Aktuelle Rechtslage
Der von der OECD initiierte BEPS-Prozess zielt darauf ab, Gewinnverlagerungspraktiken von Unternehmen zu bekämpfen. Zu den Maßnahmen zählen auch Kontrollen firmeninterner Verrechnungspreise. Diese Verrechnungspreise entstehen bei grenzüberschreitenden Käufen und Verkäufen zwischen den verschiedenen Niederlassungen und Tochterunternehmen einer Gesellschaft.
Untersuchungen der Stiftung Familienunternehmen haben allerdings ergeben, dass Familienunternehmen nicht im nötigen Umfang verbindliche Auskünfte von den deutschen Finanzbehörden zu den Verrechnungspreisen erhalten. Vor allem große und international tätige Familienunternehmen sind deswegen anhaltender und zumindest teilweise vermeidbarer Rechtsunsicherheit ausgesetzt.
Der BEPS-Aktionsplan der OECD befasst sich in mehreren seiner Aktionspunkte mit Verrechnungspreisen, die bei internen grenzüberschreitenden Käufen und Verkäufen zwischen Niederlassungen und Tochterunternehmungen multinationaler Unternehmen entstehen. Im deutschen Recht ist die Berichtspflicht dazu im § 90 AO geregelt. Sie wird durch weitere Vorschriften der Abgabenordnung – so auch zu Sanktionen bei mangelnder Erfüllung der Berichtspflicht – flankiert.

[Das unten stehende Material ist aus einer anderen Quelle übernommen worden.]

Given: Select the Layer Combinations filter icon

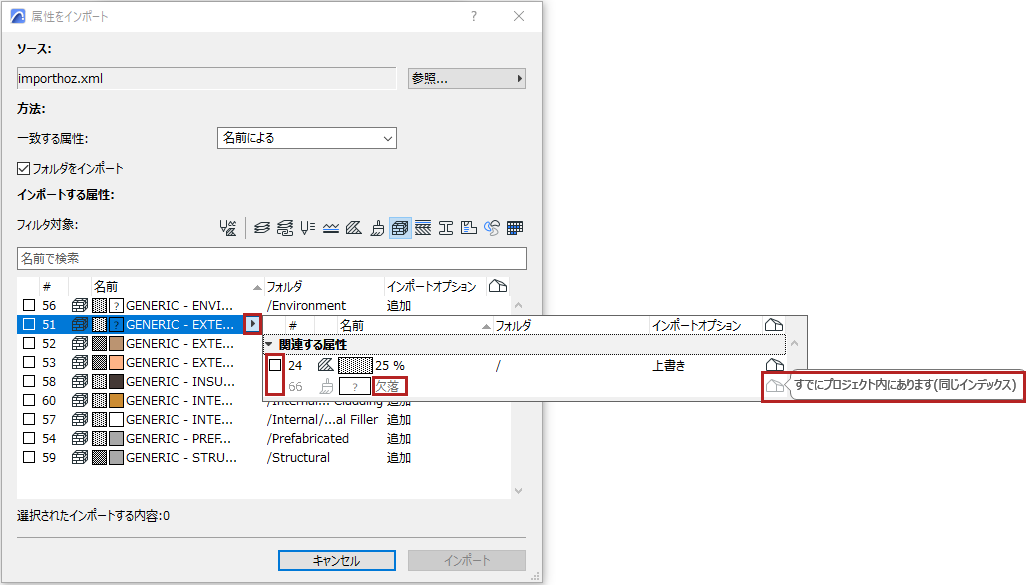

International agierende Familienunternehmen sind durch unvermeidliche Unschärfen im Umgang mit Verrechnungspreisen erhöhter Rechtsunsicherheit bei Kontrollen firmeninterner Verrechnungspreise ausgesetzt. Kommen die beteiligten Finanzverwaltungen zu unterschiedlichen Auffassungen, besteht die Gefahr, denselben Gewinn in zwei Staaten, also doppelt versteuern zu müssen. Vielfach kommt es zu langwierigen Verrechnungspreisverfahren, die beträchtliche personelle Ressourcen binden.
Das deutsche Steuerverfahrensrecht ist in den letzten Jahren stärker auf internationale Zusammenarbeit ausgerichtet worden. Die Stiftung Familienunternehmen setzt sich dafür ein, dass die Bundesrepublik Deutschland die bestehenden Möglichkeiten nutzt, um die bei Verrechnungspreisen immer bestehenden Unsicherheiten möglichst früh zu adressieren und zu minimieren. Die mit Förderung der Stiftung Familienunternehmen entwickelten Studien der Professoren Andreas Oestreicher (Göttingen) und Ekkehart Reimer (Heidelberg) stellen den Optimierungsbedarf heraus und geben anhand von Experteninterviews praktische Lösungsvorschläge.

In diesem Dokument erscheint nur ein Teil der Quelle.